**STATED TASK:** Format everything from the line containing "1280x800 pixels. How" down to the line containing "point(81,113)", both included, as a JSON array of strings with one string per line and blank lines omitted.

* start *

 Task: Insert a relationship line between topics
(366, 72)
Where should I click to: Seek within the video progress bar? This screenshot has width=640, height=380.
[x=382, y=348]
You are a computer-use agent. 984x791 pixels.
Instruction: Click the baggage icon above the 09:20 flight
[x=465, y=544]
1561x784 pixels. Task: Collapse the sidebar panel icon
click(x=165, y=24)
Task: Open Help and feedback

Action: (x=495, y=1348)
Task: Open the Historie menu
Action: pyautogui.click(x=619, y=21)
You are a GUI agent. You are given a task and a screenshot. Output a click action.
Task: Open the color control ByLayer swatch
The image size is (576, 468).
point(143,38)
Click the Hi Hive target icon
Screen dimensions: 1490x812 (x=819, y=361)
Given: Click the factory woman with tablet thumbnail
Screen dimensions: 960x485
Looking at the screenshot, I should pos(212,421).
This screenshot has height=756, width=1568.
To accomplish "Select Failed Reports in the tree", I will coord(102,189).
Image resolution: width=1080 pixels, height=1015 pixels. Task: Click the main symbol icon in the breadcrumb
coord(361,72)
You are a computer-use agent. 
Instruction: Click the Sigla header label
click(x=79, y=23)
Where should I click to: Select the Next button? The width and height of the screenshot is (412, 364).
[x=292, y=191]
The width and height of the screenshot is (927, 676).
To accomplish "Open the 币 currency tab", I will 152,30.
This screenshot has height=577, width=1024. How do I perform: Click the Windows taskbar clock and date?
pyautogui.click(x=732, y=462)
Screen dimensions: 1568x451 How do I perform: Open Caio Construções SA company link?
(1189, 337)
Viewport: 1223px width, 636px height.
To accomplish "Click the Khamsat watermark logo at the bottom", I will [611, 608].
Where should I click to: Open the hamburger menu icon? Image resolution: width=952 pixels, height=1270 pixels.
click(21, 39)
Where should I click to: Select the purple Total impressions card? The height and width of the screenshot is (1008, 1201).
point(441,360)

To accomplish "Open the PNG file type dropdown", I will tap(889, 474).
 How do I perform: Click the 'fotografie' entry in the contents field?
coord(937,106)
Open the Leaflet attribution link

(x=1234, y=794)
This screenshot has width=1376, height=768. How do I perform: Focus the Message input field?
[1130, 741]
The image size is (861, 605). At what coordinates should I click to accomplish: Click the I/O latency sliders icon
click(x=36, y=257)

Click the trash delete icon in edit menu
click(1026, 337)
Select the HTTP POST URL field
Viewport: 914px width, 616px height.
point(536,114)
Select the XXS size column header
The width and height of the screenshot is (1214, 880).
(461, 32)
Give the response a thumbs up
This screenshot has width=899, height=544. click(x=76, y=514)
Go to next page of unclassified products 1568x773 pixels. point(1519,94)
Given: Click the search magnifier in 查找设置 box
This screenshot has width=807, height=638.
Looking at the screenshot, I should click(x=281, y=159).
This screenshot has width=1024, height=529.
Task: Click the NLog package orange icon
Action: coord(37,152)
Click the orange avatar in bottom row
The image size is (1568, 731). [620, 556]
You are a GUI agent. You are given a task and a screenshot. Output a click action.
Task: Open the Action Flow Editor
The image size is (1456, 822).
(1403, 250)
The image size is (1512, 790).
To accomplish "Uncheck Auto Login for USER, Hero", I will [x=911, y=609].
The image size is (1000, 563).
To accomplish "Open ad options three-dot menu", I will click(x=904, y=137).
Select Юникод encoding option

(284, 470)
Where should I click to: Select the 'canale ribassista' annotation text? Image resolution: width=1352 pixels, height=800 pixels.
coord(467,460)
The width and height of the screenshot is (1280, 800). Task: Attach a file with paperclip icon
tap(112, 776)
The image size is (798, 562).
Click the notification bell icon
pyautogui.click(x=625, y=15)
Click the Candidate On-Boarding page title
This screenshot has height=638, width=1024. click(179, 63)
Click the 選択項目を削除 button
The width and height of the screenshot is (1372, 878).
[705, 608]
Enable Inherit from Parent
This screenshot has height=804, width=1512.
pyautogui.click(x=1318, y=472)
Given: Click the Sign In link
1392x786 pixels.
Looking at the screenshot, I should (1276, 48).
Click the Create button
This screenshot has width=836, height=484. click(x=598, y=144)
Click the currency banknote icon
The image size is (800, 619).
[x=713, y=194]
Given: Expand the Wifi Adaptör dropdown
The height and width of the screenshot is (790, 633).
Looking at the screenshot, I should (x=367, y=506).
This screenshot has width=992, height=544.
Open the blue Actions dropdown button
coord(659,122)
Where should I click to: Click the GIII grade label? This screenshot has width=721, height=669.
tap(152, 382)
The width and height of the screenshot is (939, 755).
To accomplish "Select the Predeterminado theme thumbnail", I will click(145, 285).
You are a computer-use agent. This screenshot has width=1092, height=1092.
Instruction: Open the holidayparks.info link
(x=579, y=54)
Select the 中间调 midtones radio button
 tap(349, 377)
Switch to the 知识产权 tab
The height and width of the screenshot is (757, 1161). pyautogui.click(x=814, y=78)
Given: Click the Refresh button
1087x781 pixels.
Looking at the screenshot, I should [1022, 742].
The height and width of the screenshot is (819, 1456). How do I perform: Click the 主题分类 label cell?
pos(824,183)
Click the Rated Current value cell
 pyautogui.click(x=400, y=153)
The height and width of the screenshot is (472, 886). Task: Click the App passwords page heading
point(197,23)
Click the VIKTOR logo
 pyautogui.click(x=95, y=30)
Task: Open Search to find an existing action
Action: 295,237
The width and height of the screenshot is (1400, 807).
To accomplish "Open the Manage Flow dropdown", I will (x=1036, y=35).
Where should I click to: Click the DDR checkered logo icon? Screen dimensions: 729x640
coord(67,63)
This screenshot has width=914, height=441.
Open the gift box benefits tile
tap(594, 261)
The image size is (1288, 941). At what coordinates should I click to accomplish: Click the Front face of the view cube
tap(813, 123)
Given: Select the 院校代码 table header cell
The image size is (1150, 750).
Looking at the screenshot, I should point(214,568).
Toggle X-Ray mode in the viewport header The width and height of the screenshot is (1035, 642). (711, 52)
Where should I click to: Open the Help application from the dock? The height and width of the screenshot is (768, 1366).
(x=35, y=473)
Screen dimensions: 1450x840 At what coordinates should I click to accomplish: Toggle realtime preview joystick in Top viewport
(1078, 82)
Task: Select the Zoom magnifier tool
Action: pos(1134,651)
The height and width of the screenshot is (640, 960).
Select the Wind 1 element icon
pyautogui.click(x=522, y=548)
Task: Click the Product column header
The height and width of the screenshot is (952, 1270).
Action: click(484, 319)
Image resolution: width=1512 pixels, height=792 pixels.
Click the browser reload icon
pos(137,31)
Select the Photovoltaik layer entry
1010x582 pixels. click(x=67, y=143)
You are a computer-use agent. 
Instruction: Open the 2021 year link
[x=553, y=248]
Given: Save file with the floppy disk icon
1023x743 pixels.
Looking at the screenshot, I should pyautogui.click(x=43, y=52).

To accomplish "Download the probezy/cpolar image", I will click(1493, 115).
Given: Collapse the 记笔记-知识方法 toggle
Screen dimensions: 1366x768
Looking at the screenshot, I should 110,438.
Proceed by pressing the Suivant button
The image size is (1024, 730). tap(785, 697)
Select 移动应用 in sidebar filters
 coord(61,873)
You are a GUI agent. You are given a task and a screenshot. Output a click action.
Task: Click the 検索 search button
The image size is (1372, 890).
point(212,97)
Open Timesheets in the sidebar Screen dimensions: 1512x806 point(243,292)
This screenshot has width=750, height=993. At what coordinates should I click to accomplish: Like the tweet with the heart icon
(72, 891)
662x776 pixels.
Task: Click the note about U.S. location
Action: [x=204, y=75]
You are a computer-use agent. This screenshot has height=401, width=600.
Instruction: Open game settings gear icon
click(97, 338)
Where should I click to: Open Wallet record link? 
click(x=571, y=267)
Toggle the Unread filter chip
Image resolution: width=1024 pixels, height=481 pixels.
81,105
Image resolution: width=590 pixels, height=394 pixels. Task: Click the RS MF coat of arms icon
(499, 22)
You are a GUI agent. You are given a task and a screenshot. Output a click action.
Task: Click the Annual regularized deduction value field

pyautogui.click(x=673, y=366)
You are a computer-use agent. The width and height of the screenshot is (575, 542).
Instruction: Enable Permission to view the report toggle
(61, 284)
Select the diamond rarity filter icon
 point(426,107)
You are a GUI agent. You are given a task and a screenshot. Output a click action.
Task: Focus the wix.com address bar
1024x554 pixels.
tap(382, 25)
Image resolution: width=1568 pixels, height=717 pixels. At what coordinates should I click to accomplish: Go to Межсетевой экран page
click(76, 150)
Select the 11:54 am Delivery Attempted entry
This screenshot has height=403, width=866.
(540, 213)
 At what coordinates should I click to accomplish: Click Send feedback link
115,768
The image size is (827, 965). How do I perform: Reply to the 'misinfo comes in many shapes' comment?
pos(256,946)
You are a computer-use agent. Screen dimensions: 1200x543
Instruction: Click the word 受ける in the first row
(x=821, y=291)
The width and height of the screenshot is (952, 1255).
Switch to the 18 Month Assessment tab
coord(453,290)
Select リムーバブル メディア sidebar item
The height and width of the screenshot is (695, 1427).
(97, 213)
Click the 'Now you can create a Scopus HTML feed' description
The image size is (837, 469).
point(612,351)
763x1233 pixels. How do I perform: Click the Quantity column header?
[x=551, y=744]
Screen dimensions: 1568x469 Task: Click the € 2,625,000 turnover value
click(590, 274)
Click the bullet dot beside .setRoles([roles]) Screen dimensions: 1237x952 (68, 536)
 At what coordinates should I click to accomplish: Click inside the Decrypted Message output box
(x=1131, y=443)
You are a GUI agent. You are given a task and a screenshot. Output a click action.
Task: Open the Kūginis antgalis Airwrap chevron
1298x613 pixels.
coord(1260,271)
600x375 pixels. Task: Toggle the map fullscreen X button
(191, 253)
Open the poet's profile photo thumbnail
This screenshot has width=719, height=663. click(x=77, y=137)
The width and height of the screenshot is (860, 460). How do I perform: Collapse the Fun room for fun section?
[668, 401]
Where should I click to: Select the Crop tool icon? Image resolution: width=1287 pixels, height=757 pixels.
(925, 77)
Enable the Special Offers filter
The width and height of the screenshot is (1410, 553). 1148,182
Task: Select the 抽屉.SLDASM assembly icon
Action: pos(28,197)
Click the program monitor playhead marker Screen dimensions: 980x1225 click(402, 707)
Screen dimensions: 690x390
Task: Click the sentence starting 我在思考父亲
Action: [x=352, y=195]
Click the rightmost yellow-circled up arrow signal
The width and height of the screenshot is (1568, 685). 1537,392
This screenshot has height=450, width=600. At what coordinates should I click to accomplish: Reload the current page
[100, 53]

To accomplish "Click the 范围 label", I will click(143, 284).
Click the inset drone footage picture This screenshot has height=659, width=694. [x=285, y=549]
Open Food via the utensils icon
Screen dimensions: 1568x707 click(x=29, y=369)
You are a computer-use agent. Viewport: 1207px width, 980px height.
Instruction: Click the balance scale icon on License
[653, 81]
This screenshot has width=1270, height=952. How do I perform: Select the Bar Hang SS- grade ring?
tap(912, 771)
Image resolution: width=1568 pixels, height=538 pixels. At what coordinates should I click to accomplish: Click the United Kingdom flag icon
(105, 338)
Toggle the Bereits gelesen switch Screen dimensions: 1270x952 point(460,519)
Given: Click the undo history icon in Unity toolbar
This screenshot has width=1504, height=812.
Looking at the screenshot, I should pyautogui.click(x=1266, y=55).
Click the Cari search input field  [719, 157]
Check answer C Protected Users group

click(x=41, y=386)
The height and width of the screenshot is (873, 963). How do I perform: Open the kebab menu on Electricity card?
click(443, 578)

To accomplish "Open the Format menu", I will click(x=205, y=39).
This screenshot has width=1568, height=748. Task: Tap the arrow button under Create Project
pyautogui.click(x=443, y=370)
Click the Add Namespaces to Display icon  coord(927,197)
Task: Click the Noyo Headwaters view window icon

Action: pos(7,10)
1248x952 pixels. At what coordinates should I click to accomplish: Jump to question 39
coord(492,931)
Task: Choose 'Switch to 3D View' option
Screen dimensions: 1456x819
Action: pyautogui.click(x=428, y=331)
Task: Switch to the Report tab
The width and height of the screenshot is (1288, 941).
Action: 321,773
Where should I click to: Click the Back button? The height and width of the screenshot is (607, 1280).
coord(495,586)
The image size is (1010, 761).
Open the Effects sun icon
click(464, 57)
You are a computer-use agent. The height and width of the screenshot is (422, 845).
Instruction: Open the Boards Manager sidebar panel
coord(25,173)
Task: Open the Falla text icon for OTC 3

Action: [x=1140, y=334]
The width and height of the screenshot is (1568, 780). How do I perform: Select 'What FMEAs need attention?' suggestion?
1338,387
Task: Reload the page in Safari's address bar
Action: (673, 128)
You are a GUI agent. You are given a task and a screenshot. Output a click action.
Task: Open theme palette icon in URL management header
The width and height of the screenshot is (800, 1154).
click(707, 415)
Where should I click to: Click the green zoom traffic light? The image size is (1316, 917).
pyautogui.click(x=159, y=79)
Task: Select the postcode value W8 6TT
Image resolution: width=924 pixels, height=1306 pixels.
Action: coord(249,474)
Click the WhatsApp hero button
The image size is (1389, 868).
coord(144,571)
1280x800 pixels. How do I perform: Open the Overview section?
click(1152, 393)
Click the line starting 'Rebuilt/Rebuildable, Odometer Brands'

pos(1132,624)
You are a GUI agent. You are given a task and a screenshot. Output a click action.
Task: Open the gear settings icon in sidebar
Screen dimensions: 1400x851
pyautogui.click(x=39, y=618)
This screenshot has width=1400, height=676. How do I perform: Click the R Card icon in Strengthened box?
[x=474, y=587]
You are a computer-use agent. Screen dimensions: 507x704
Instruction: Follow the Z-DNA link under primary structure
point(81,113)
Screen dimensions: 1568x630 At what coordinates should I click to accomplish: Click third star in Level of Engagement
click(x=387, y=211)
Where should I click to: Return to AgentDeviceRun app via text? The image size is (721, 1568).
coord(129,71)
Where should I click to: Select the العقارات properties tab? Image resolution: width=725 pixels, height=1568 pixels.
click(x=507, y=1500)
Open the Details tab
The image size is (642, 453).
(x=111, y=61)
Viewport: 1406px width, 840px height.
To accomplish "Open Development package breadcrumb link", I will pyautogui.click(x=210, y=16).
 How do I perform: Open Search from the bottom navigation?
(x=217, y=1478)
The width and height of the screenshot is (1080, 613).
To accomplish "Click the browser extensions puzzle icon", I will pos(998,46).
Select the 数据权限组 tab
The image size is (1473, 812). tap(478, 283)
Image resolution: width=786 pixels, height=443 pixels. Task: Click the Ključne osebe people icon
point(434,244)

* end *

**EXERCISE RESULT:**
[
  "1280x800 pixels. How do I perform: Open the Overview section?",
  "click(1152, 393)",
  "Click the line starting 'Rebuilt/Rebuildable, Odometer Brands'",
  "pos(1132,624)",
  "You are a GUI agent. You are given a task and a screenshot. Output a click action.",
  "Task: Open the gear settings icon in sidebar",
  "Screen dimensions: 1400x851",
  "pyautogui.click(x=39, y=618)",
  "This screenshot has width=1400, height=676. How do I perform: Click the R Card icon in Strengthened box?",
  "[x=474, y=587]",
  "You are a computer-use agent. Screen dimensions: 507x704",
  "Instruction: Follow the Z-DNA link under primary structure",
  "point(81,113)"
]